Responding to questions from communications committee chairman Fianna Fail's MJ Nolan, Mr Goan refused to divulge the latest figures for the pay of RTE's top earners.
But he revealed 148 people on the station's 2,351 staff earn more than €100,000 a year.
The average salary at RTE is €62,496 but six or seven people earn more than €300,000. A total of 249 staff pull in €12m between them each year.
Labour TD Liz McManus said the issue of top pay had not been tackled by the Government or civil service and needed to be tackled by RTE.
"It is an affront that people can earn so much money when most people are earning modestly at RTE. This is a big issue which needs to be tackled more rigorously," she said.

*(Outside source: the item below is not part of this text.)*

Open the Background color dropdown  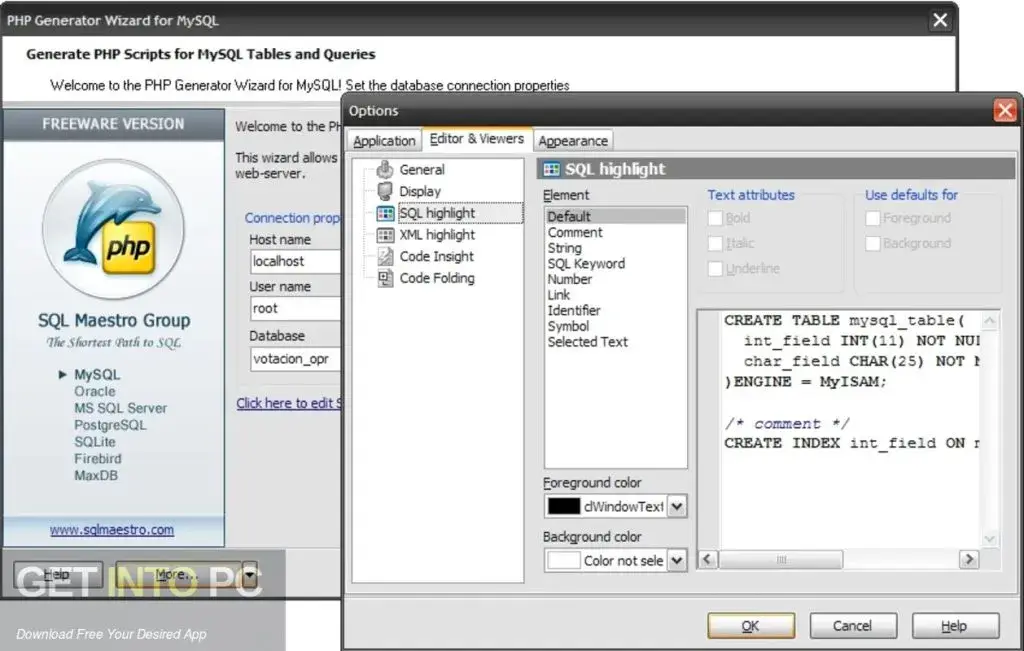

Mr Goan said RTE's latest unpublished accounts, which contain details of fees earned by its presenters two years ago, cannot be divulged until the government publishes the 2008 set of financial results, which are due in the coming weeks.

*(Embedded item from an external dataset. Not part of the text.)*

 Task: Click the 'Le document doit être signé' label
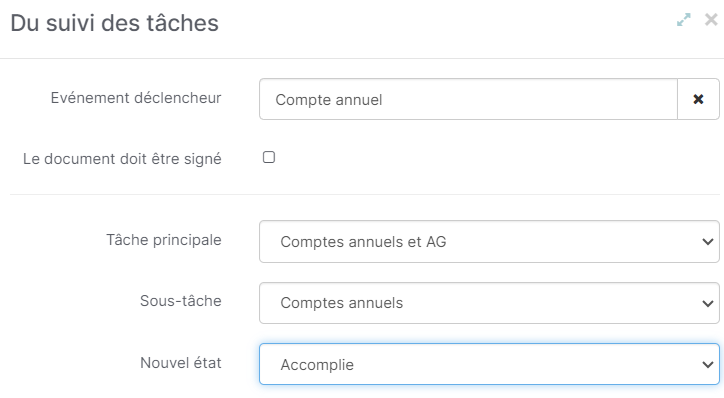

Mr Goan said RTE only details salaries paid to stars going back on a two-year basis and that would not change.
Employees will shortly be offered the chance to leave in an early retirement scheme, Mr Goan told the Communications, Energy and Natural Resources committee. He said the budget deficit of €68m was caused by a slump in commercial revenue. Some €27m in savings had already been identified and the remaining €41m hole would be roughly broken into four areas.
Around €10m would come from non-staff related cost-cutting, €10m from one-off savings, €10m from initiatives linked to advertising and €10m in pay cuts across the board.
Fianna Fail TD Noel Coonan asked for assurances that Mr Goan would not be seeking a TV licence increase. "The people have paid enough," he said.
Speaking about staff pay cuts, Mr Goan said the move was "unquestionably painful" for staff, but was nothing more than what a number of private companies have introduced.
Unions at RTE are currently voting on the "request" for a pay cut and a decision is due soon, added Mr Goan. Presenters including Pat Kenny, Gerry Ryan and Ryan Tubridy have all agreed to pay cuts.
The director general added the priority at RTE was to protect the quality of programming and to protect as many jobs at the station as possible.
"We must also be efficient, effective, transparent and accountable. We must not be wasteful or presumptuous in any way about public funds."